As a compromise I think an alternative idea could be to encourage people to embed GS?List nodes directly in their structures where appropriate. Of course the downside of this is that the data pointer in the node is then redundant. Also you wouldn't get the convenience of being able to pass pointers to your structure rather than the list node to the list API and it's a bit fiddly to cast a list node pointer back to your structure node. To make this work better we could add the following missing API to GList: GList * g_list_append_link (GList *list, GList *link); GList * g_list_prepend_link (GList *list, GList *link); GList * g_list_insert_link (GList *list, GList *link, gint position); GList * g_list_insert_link_sorted (GList *list, GList *link, GCompareFunc func); GList * g_list_insert_link_sorted_with_data (GList *list, GList *link, GCompareDataFunc func, gpointer user_data); GList * g_list_insert_link_before (GList *list, GList *sibling, GList *link); These would be equivalent to the non-link variants but they would use an existing node instead of allocating a new one.
I think that would be very confusing. Currently, list notes are slice-allocated by glib; with this approach, the application would allocate the nodes, and you have to be extremely careful not to mix apis that allocate/free any list nodes on such a list.
(In reply to comment #0) > I guess it's not possible to take the Linux kernel implementation directly > because that is licensed under GPL. However I think it should be possible to > take the FreeBSD implementation instead which is largely equivalent except it > also provides singly-linked lists whereas the Linux version only implements > doubly-linked lists. It also doesn't appear to use any GCC-isms or C99-isms.

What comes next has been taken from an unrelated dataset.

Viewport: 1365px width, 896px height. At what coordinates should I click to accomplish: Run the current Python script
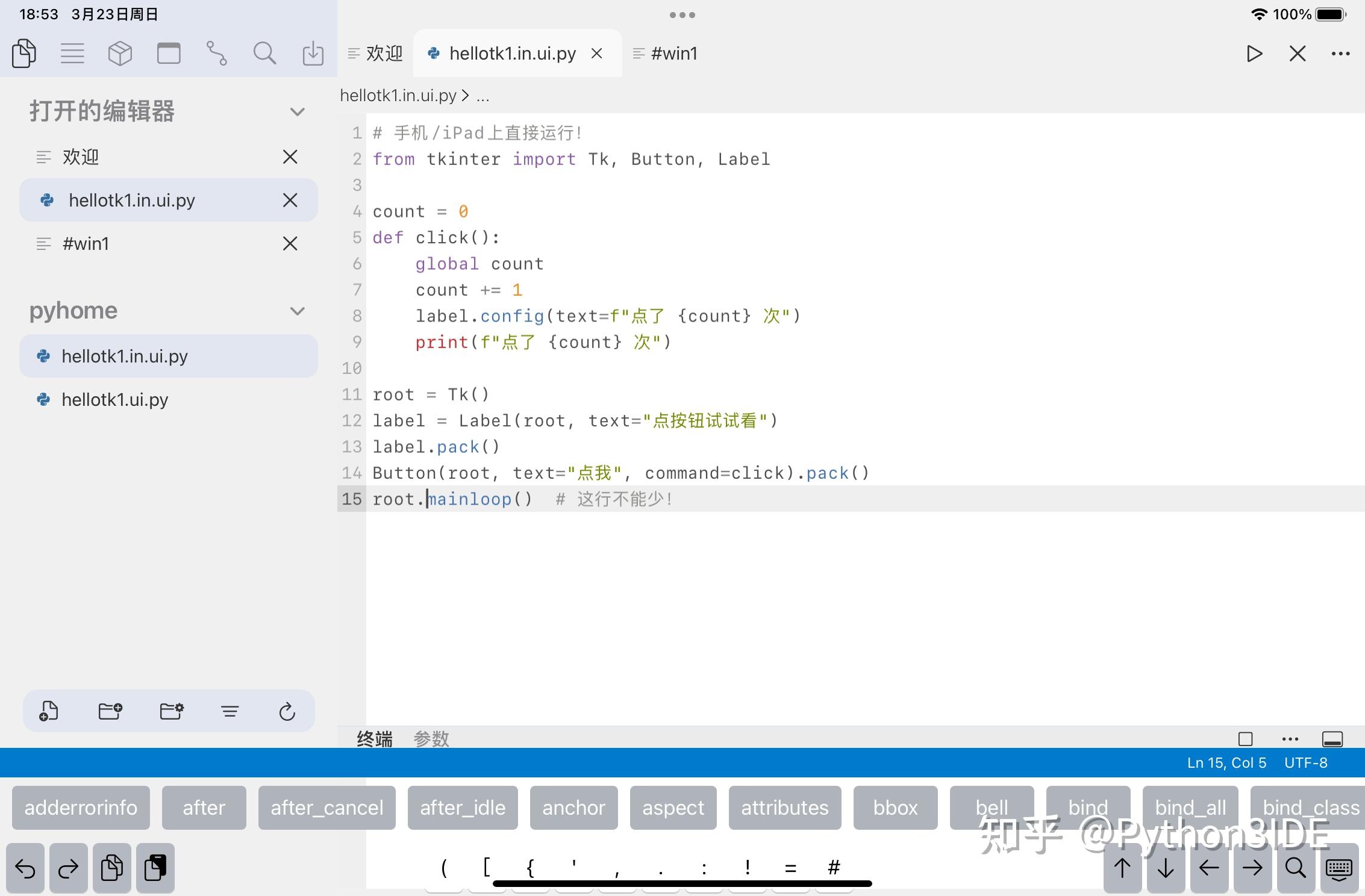(1255, 54)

It is possible to take the Linux implementation, it's in ccan, and there at least it's LGPL 2.1 or later. Here it is in the ccan git repo http://git.ozlabs.org/?p=ccan;a=tree;f=ccan/list (The _info file is where it says "2.1 or later")
If an embedded list is in CCAN, then maybe the answer is simply that projects can use [1] it from there? That way we don't have to carry it in GLib [1] : the way CCAN works, IIRC, is that it's libegg-style - e.g. you just copy-paste. Extra credit for having a script that automatically pulls a new copy from CCAN
The only issue is that ccan stuff has internal discrepancies on other bits of ccan, I think there's some tools in the ccan repo for pulling in the discrepancies of what you want though, so that's not much a problem (for example the ccan/list.h needs at macros from at least three other ccan packages). However a more annoying issue is that ccan stuff expects there to be a "config.h" but ccan is not autoconf based, and in fact it's config.h has definitions in it that have the same purpose as an existing autoconf equivalent, but they are different. This makes it REALLY awkward to use ccan stuff in an autotools built project. Also the utility that generates the ccan config.h is written in C and I think it does some execution test, so it's not terribly friendly to cross compiling. Basically if you're writing an app that uses glib in C and you use autotools you have to either do some really awkward mucking about with the config.h stuff in your configure.ac so that the ccan packages get all the macros they want, or you do a bunch of work to make the packages use macros from autoconf tests or glib.h (as appropriate).